8-bit Wireless Development Kit
Wireless Development Studio
Microchip develop the proprietary MiWi protocol as an alternative to heavier wireless platforms like ZigBee and TCP/IP over 802.11 wireless solutions. The new MiWi Pro handles 802.15.4 mesh networks with up to 8000 modes and 64 hops. Even the advanced MiWi coordinator stack is only around 25 Kbytes. This is much smaller than ZigBee stacks.
Initially there was a peer-to-peer MiWi and standard MiWi. The standard MiWi mesh network handled a couple hundred nodes.
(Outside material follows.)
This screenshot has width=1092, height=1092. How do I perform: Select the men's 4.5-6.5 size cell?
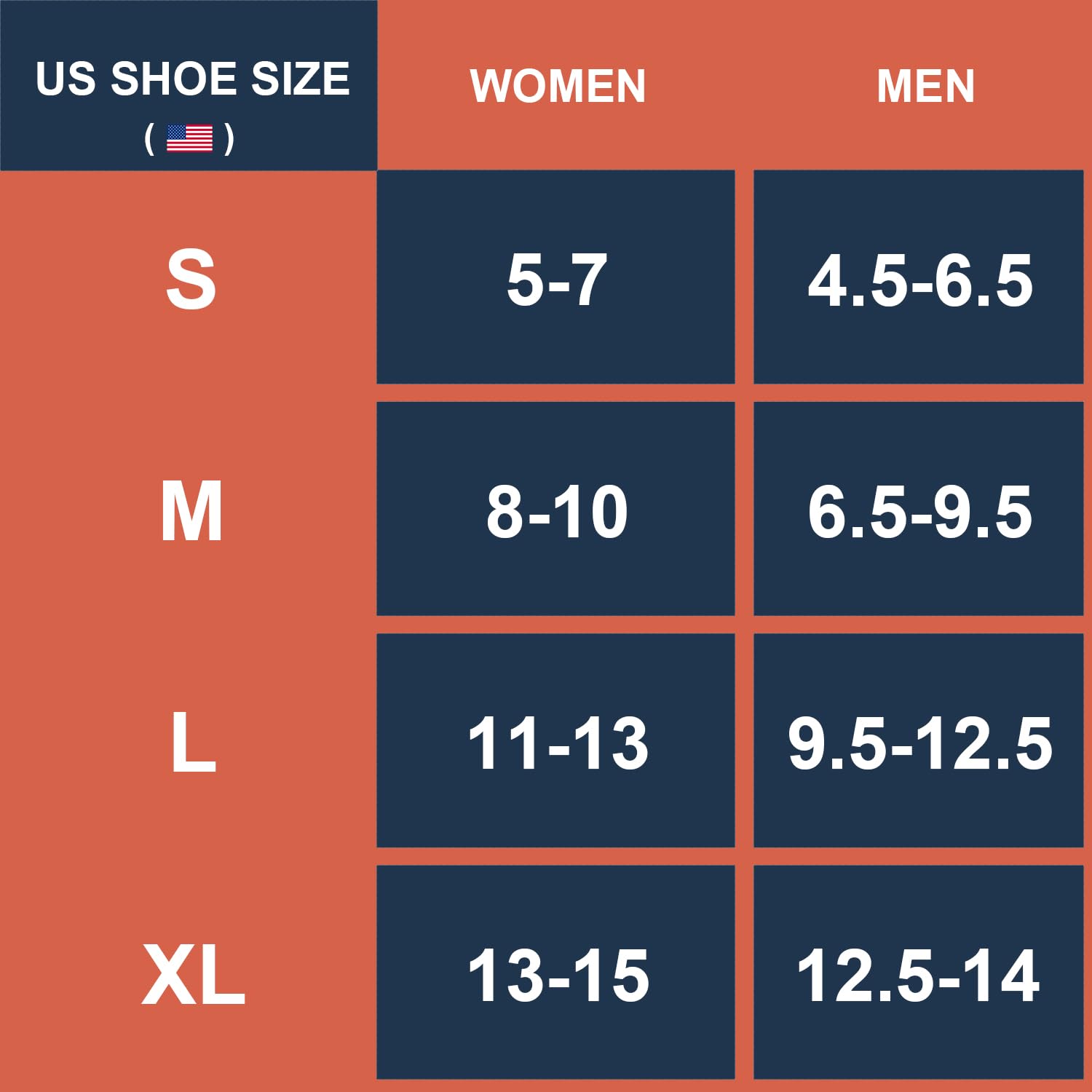pyautogui.click(x=919, y=280)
MiWi Pro moves the platform to even larger environments.
One way to try out MiWi is Microchip's new 8-bit Wireless Development Kit (Fig. 1). It contains a pair of PIC18 XLP microcontroller boards and two PICtail MRF24J40 transceiver modules. The PICtail boards are available in 2.4 GHz, 868 MHz and 915 MHz versions. The development boards can run off batteries. They include a temperature sensor and LCD display.
Microchip also released the ZENA Wireless Adapters. These USB dongles use the same modules as on the MRF24J40. The dongles can be used with the new Wireless Development Studio (Fig. 2). The cross-platform sofware runs on Linux, Mac OS and Windows. The software can take advantage of the ZENA module's sniffer and debugger support.
Software development is usually done using Microchip's free MPLAB. MPLAB X (see NetBeans Powers New PIC IDE) is the latest incarnation of Microchip's integrated development environment. The MiWi protocol stacks are a free download as well.